Answer:
I'll try my best
Explanation:
MacArthur was a one trick pony: Amphibious assaults. He would overwhelm coastal / island garrisons with Battle Ship delivered fire power, and inundate the island with American Soldiers and naval airpower into submission. He played his one trick in Korean War at Incheon. However, he has never conducted a successful high intensity land campaign. He did not partake in Okinawa, and failed to stop a combined arms assault on Luzon, as well as in Korea. In fact, his recommendation in the winter of 1950 was to evacuate Korea and reattempt an amphibious landing. US and Korea were lucky that he was fired at that point, and Ridgeway who cut his teeth in Europe brought the Chinese offensive to a halt in early 1951 at Chipyong Ni.
So, any counterfactual involving MacArthur staying onboard, would involve him expanding the war into China by assault landing Taiwanese (ROC) troops into Fujian, and perhaps into Yungui region, to try to link back up with RoC remnants on the Yunnan-Burma border. US Troops would have been landed alongside RoC forces into Shanghai - Nanjing region, replicating the successful Japanese amphibious landings there a decade earlier.

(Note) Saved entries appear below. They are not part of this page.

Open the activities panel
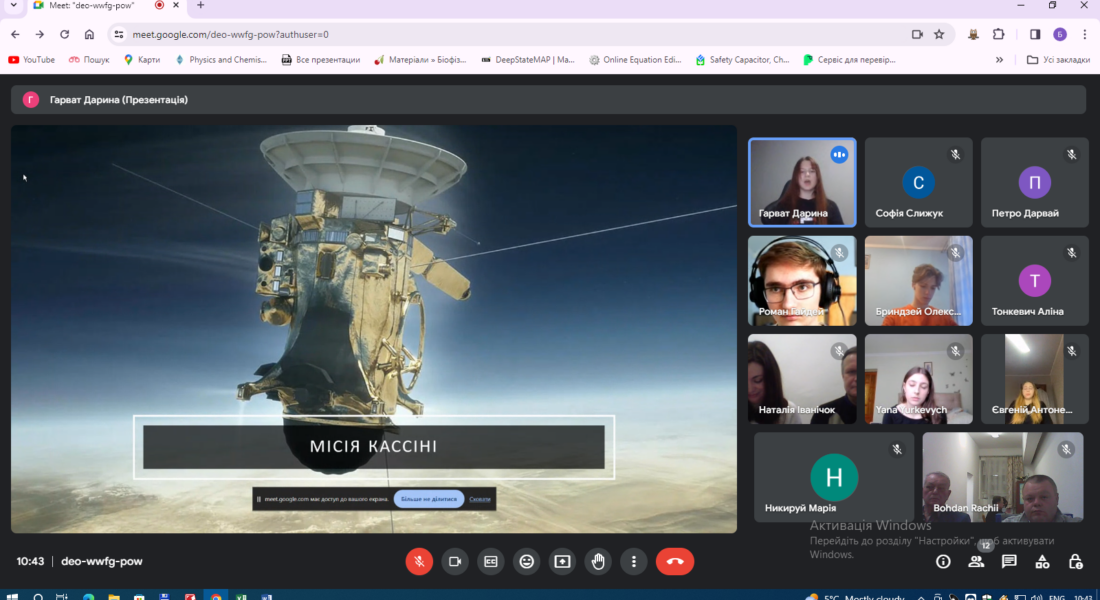The width and height of the screenshot is (1100, 600). click(1042, 561)
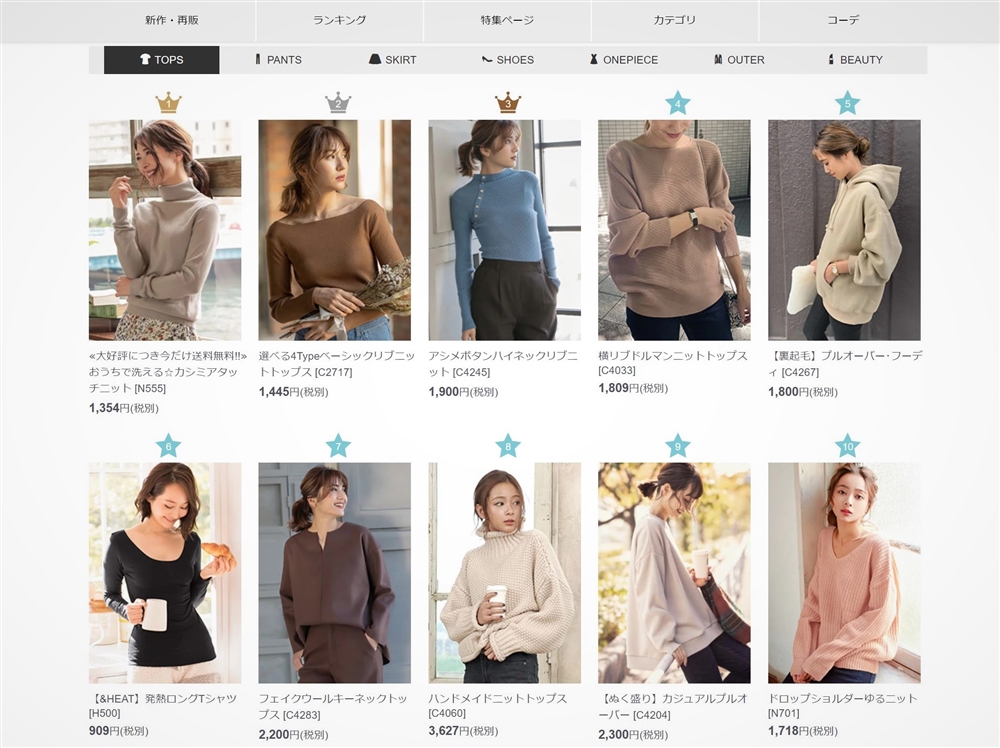Click the gold crown rank 1 badge
Viewport: 1000px width, 748px height.
point(168,102)
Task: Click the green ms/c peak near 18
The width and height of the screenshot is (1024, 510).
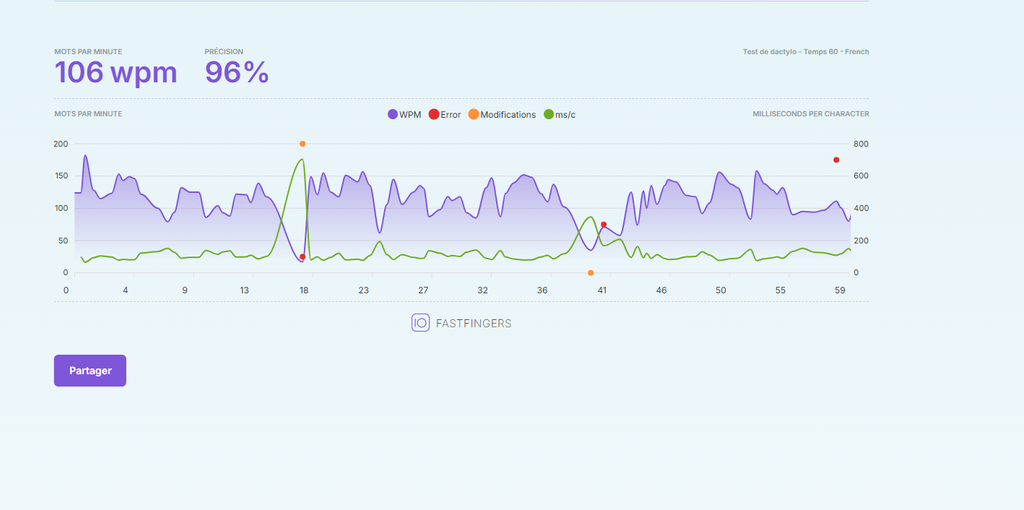Action: tap(301, 159)
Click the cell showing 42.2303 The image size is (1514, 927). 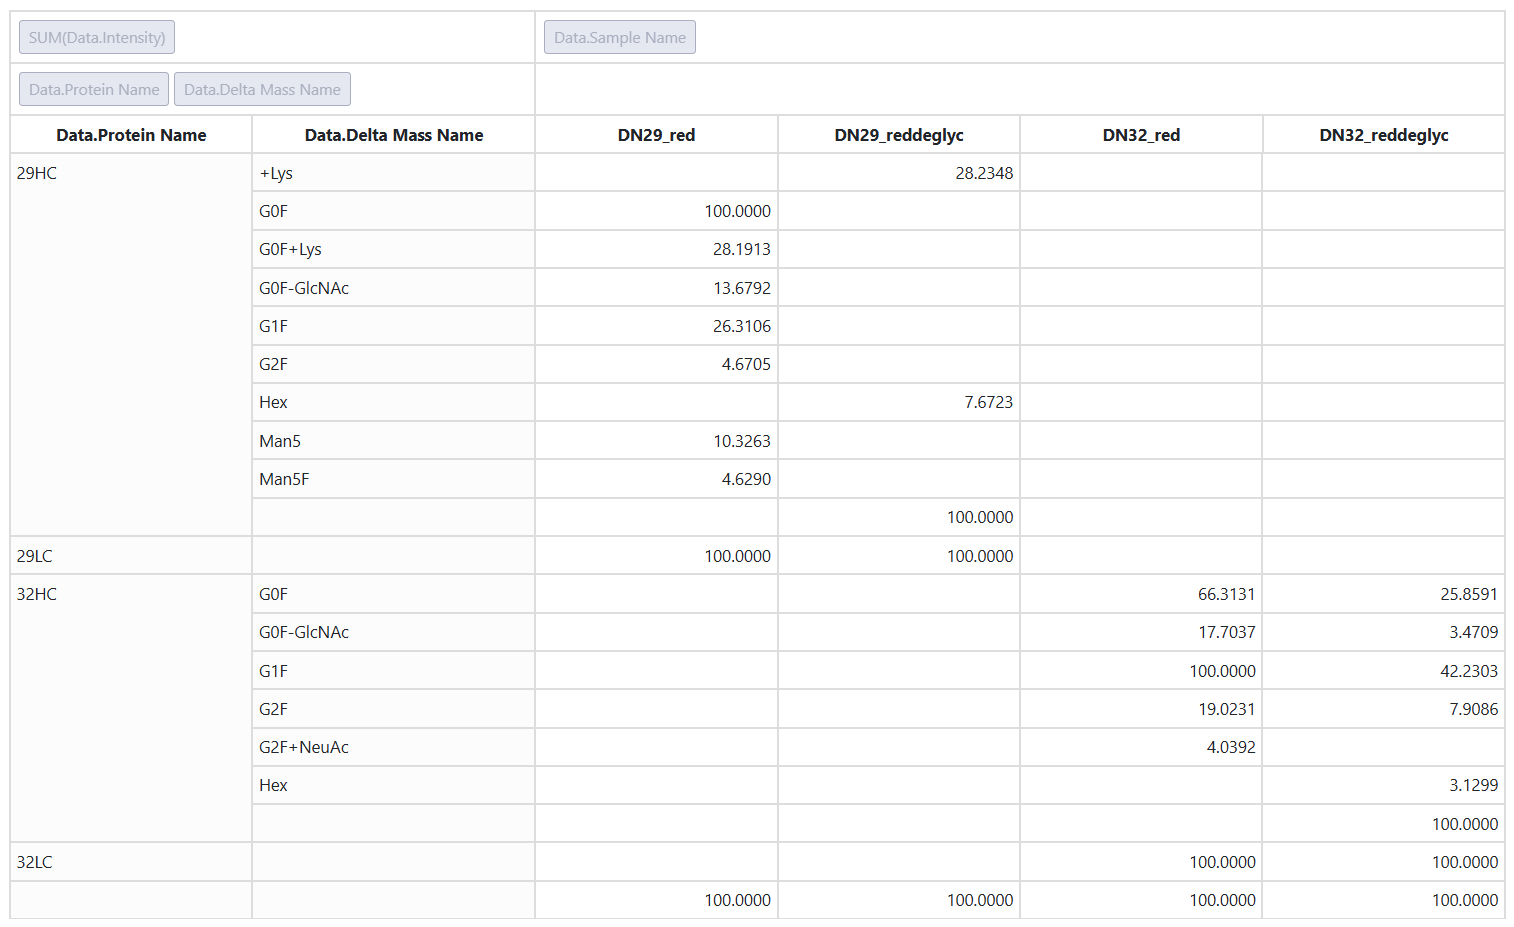(x=1384, y=671)
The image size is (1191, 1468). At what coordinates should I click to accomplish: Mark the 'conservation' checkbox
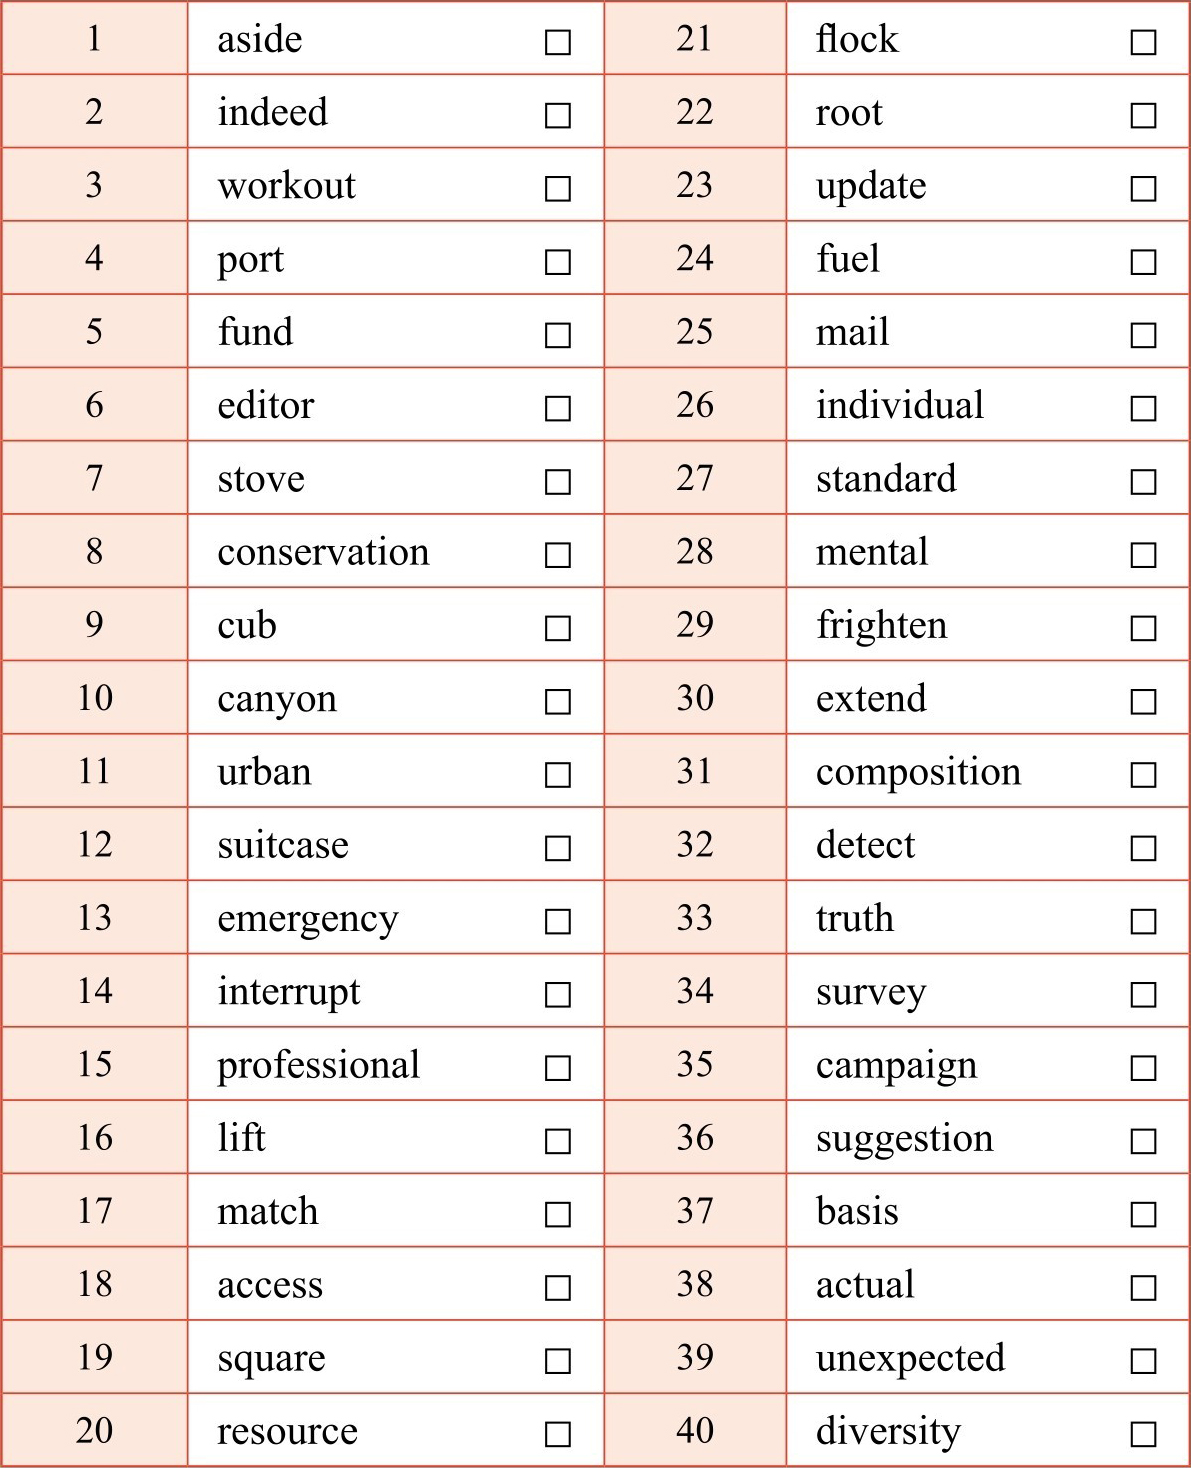tap(558, 555)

RoK forces and USMC would have reeneacted Incheon landing, perhaps coupled with a simultaneous landing at Wonsan, effectively double enveloping the PVA in southern Korea.
Will it have succeeded? PRC and NorKo had no real Navy at the time, and US enjoyed uncontested Air Supremacy. Only impediments to sea lane logistics would have been the Typhoons, and other natural disasaters.
MacArthur also wanted to remilitarize Japan and to use its veterans in this expended war effort. Most likely, his splintered efforts on multiple fronts would have been contained and eliminated in detail by the sheer mass of trained reserves that PLA had in early 1950s. However, if he did somehow succeed in expanding the beachheads and eventually connecting them, the area contorlled by US and proxy forces would have closely resembled the final disposition of troops by IJA in the summer of 1945, minus Manchuria. China will have been forced to recall the PVA to bolster the defense of Manchurian and Hebei. Korea would have been united, possibly, but at this point, there would have been a strong likelihood of Russia entering the war to defend Manchuria, and retake Korea… and perhaps a European Front opening, beginning with an overrunning of Berlin.
All in all, Truman made the right decision to remove this overrated one trick pony whose time had come.